Un brusque assombrissement. L'orage plane au-dessus de la vieille R5 que j'ai trouvée dans la grange, sous un drap encrassé. J'ai arraché le drap à la bagnole. La poussière est montée à plusieurs mètres, comme en lévitation. J'ai traversé le nuage de fumée, mis le contact, par miracle elle a démarré. La médaille de saint Christophe collée au tableau de bord et la branche de buis bénite, peut-être.

Maintenant, il faut que j'oublie toutes ces conneries, que je m'arrache loin de cette maison qui fait assurément dériver ma raison à courant doux vers la folie. Ses planchers, leurs craquements, incessants. L'escalier, qui grince. Pourrie, cette maison est pourrie. Métamorphose vers l'informe sous les coups incessants des années. On aurait pu arracher à pleines mains des morceaux de chambranle de porte, des bouts de volet, n'importe quoi et croquer dedans si on avait voulu. On aurait senti sa moelle d'arbre émiettée, décomposée, ingurgitée, digérée par les insectes xylophages. Son corps, son âme digérés par le temps. 
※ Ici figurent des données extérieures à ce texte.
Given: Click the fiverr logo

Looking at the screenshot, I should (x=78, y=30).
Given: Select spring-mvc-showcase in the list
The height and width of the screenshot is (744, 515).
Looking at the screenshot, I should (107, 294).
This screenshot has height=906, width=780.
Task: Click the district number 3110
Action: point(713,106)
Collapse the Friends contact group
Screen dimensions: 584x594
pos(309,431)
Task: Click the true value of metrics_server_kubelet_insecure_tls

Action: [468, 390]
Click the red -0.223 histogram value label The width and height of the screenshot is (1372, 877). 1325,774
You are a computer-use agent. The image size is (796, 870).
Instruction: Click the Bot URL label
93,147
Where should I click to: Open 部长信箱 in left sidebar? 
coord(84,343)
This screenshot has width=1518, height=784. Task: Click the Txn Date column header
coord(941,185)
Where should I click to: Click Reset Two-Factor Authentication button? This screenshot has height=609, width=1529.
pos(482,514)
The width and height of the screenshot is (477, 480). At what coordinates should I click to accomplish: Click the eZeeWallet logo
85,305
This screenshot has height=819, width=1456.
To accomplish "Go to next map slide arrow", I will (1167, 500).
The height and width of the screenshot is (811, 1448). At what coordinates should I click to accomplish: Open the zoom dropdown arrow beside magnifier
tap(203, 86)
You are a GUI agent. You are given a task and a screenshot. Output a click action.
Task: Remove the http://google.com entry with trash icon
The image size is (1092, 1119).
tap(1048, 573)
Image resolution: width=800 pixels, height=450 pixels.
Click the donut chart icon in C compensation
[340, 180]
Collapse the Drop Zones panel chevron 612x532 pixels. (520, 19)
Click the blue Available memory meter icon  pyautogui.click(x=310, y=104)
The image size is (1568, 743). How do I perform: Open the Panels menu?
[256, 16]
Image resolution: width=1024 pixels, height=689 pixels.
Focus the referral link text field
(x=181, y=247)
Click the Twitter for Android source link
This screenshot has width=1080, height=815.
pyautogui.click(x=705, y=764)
La maison en pain d'épice des contes de fées, celle qu'on trouve dans les devantures des pâtissiers pour Noël, solidement collée au sucre royal, mais en pleine désagrégation, mais pour un noël qui ne parviendra pas à se soustraire aux vicissitudes du temps ordinaire. 

Vivre, là-bas, pourtant, rien à voir avec une vie normale, reliée par mille filaments insoupçonnés aux autres vies humaines, rien à voir avec le temps présent. Une maison bien ancrée dans la terre noire et grasse, assise comme un sphinx sur ses fondations, mais comme coupée du monde commun par des murailles invisibles, des ponts écroulés, des gués disparus. 

Quand je l'ai vu déserte, comme ça, au fond de ce chemin près d'un petit bois avec la rivière légèrement en contre-bas, mes pieds m'ont portée jusqu'au seuil. J'étais entrée dans une illustration de livre pour enfants soyeuse et délicate, nimbée de couleurs pastel. Plus que le droit de la propriété, il me semblait que ce serait transgresser l'ordre naturel que d'y entrer, déchirer le voile du réel et vivre derrière. Vivre derrière, assise dans un fauteuil, un bouquin à la main, un livre de l'envers du monde et regarder à travers la vitre les haies plessées, le grand tilleul, les prairies et encore plus loin le monde d'où je viens. Ça avait d'abord été facile de s'installer là, la clé trouvée, la porte qui s'ouvre, qui grince, la maisonnette meublée, garnie, bibliothèque bourrée d'ouvrages près de s'écouler sur le plancher. Mais depuis, le monde est devenu si foisonnant, beaucoup trop compliqué pour moi. On va revenir à des choses simples.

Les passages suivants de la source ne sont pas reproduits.